China bloqueia Twitter, Facebook e Flickr às vésperas de aniversário de protestos

Até Hotmail foi censurado na véspera do aniversário do massacre de Tiananmen em favor da democracia

Agências internacionais,

02 Junho 2009 | 15h35

Autoridades chinesas bloquearam nesta terça-feira, 2, redes sociais na internet como o Twitter, o Flickr e os serviços do Hotmail às vésperas do aniversário de 20 anos do massacre de Tiananmen em favor da democracia. A censura aos endereços na web começou há algumas semanas, quando outras ferramentas da web como os servidores de blog Blogspot, Wordpress e o portal de vídeos YouTube tiveram o acesso bloqueado.   Nesta quinta-feira, dia 4 de junho, cumprem-se os 20 anos da violenta repressão exercida pelo governo chinês contra os estudantes e trabalhadores que se manifestavam na Praça Tiananmen durante a primavera de 1989 para pedir por reformas políticas na China.
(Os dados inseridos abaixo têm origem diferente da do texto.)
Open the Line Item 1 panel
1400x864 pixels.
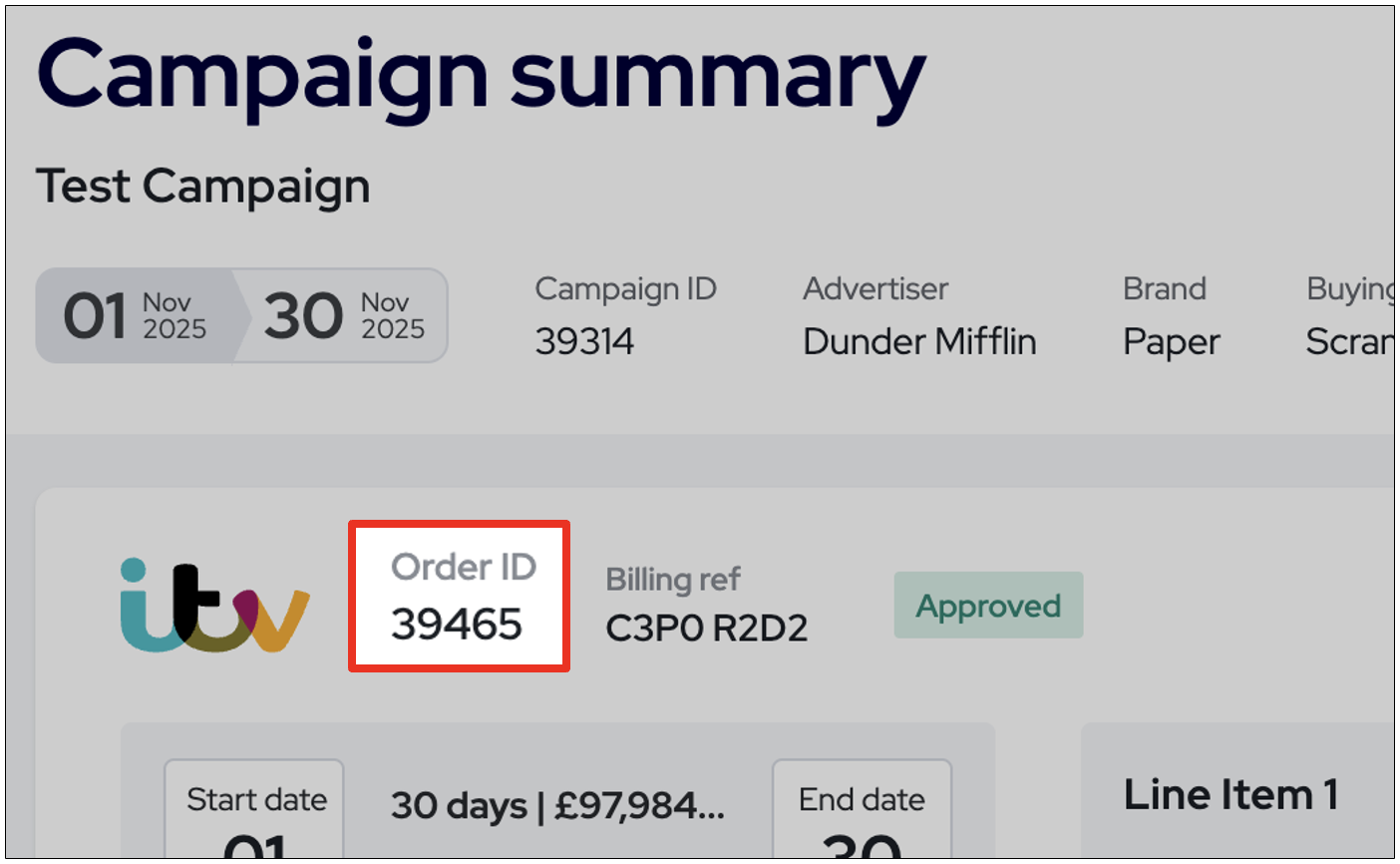[1230, 795]
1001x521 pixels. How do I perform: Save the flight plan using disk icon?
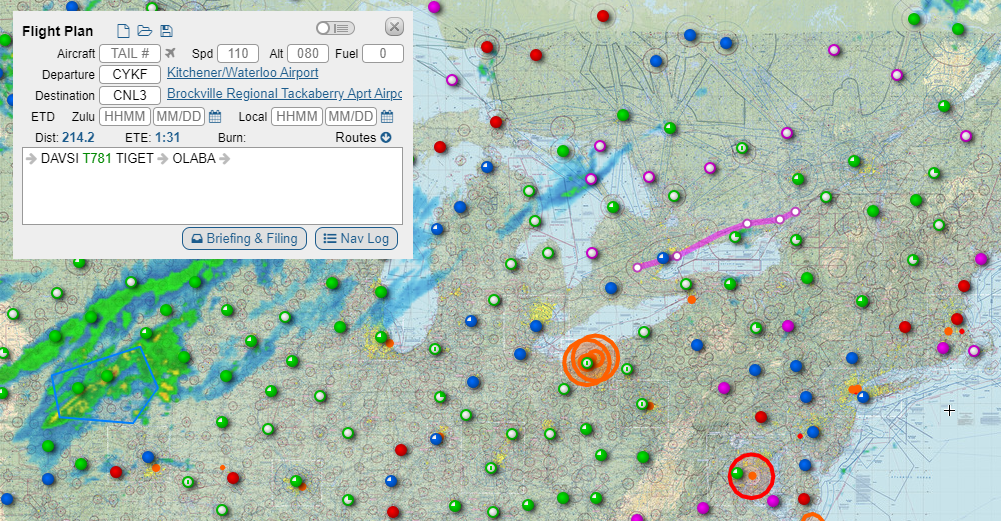click(166, 31)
O episódio foi imortalizado pela imagem de um jovem se colocando em frente a uma fileira de tanques militares, na tentativa de impedir o combate. Até hoje não é sabida a identidade e o destino desse jovem.   Usuários indignados lotaram salas de bate papo para protestar. O acesso ao Twitter começou a ser bloqueado logo depois das 17h (6h em Brasília).   "Toda a comunidade Twitter na China está explodindo com isso", disse o comentarista de tecnologia Kaiser Kuo, de Pequim. "Isso é parte da vida aqui. Se algo me surpreende, é que tenha demorado tanto."   Autoridades encarregadas de vigiar a internet ainda bloquearam centros de mensagens de mais de 6 mil sites de universidades, aparentemente para impedir a discussão sobre os sucessos de 1989. "Bloquear o Hotmail é algo importante, afetará muita gente que não reclamaria de não usar o YouTube ou o Twitter, porque o uso de correio eletrônico é essencial", afirmou um internauta identificado como Alex.   O dirigente estudantil exilado Chai Ling, em uma inusual declaração pública antecipando a data, pediu a liberdade de presos políticos, uma investigação independente dos fatos e que seja permitido o retorno de ativistas estudantis ao país. "A atual geração de líderes que não são responsáveis deveriam ter o valor de anular os veredictos" por conta dos protestos, afirmou Chai em uma declaração difundida pelo Centro de Informação dos Direitos Humanos e da Democracia, com sede em Hong Kong.   A China nunca permitiu uma investigação independente sobre o massacre de milhares de estudantes, ativistas e cidadãos pelas forças armadas. O tema ainda é considerado tabu na China continental, onde as autoridades respondem as perguntas sobre Tiananmen com declarações sobre o progresso e a prosperidade do país desde o episódio.